Explorer l’histoire politique est la vocation même du Centre d’histoire de Sciences Po (CHSP). En créant, il y a dix-sept ans, la revue en ligne Histoire@Politique, le CHSP a ouvert un espace pour faire connaître au plus grand nombre les travaux en histoire politique d’un cercle élargi de chercheurs.
Après la publication en 2017 d’un numéro consacré aux relations entre l’histoire et le politique avec le dossier « L’historien dans la Cité. Actualités d’une question classique » (1) « L’historien dans la Cité. Actualités d’une question classique », la revue Histoire@Politique a souhaité proposer en 2023 avec son 51e numéro un dossier réflexif sur l’écriture actuelle de l’histoire politique. Si l’histoire politique s’écrit de bien de manières aujourd’hui, celles-ci manifestent toute une même volonté : comprendre notre monde contemporain.

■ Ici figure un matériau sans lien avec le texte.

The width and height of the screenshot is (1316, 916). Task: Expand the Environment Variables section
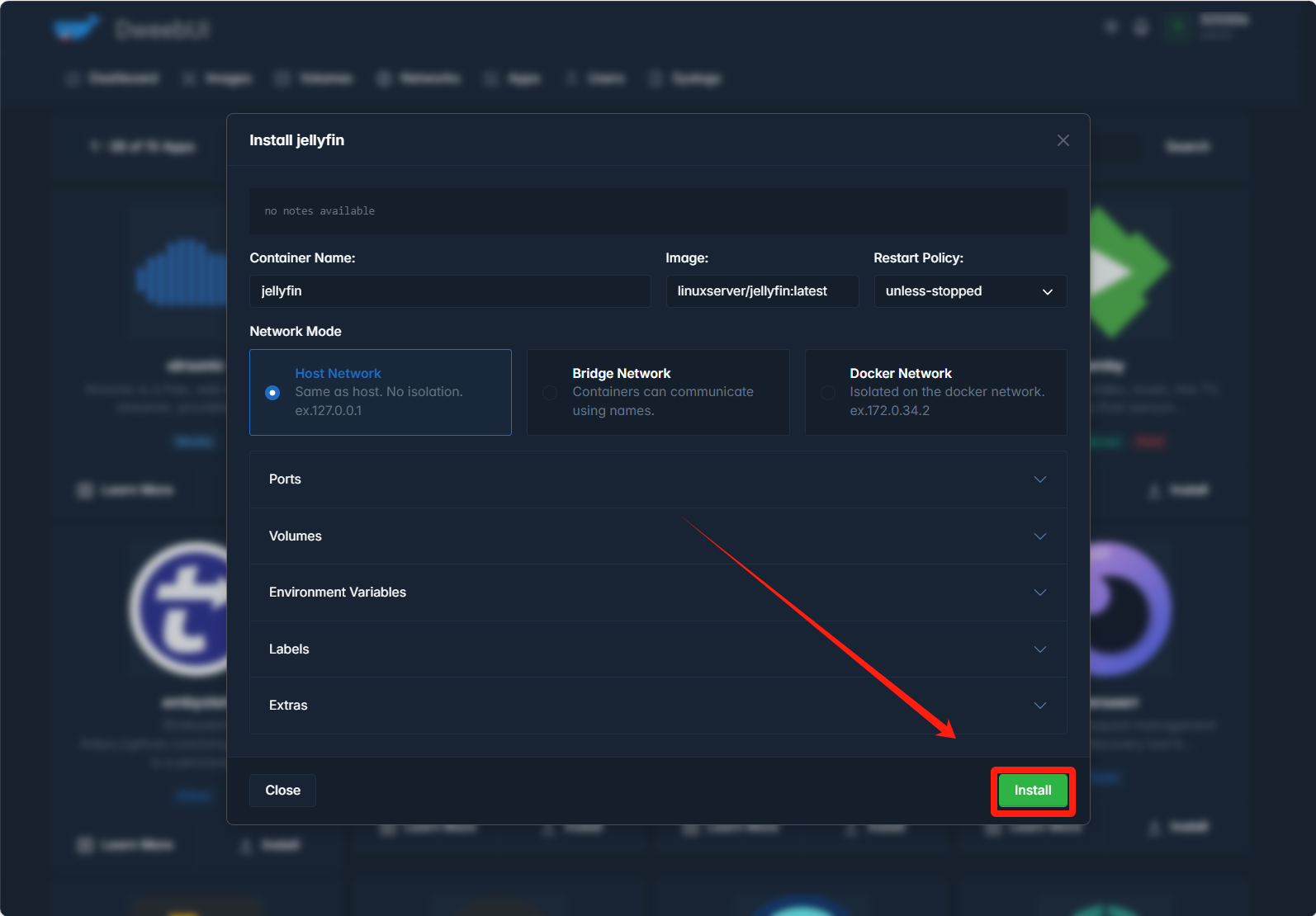[657, 593]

Alain Chatriot, son rédacteur en chef actuel, nous l’explique au cours d’un entretien avec Véronique Odul, sa responsable éditoriale.
Effectivement, il y a eu auparavant plusieurs volumes collectifs qui se présentaient parfois comme des déclarations en défense de l’histoire politique. L’objectif de ce numéro d’Histoire@Politique est à la fois plus modeste et malgré tout ambitieux. Plus modeste parce qu’il n’est pas un manifeste, mais ambitieux parce qu’il veut montrer que les questions qui se posent aujourd’hui ne sont plus exactement les mêmes que celles étudiées à l’époque du manifeste de René Rémond : l’historiographie a évolué aussi bien au niveau national qu’au niveau international. Il nous a donc semblé intéressant de faire un point d’étape sur des formes d’écriture de l’histoire politique aujourd’hui.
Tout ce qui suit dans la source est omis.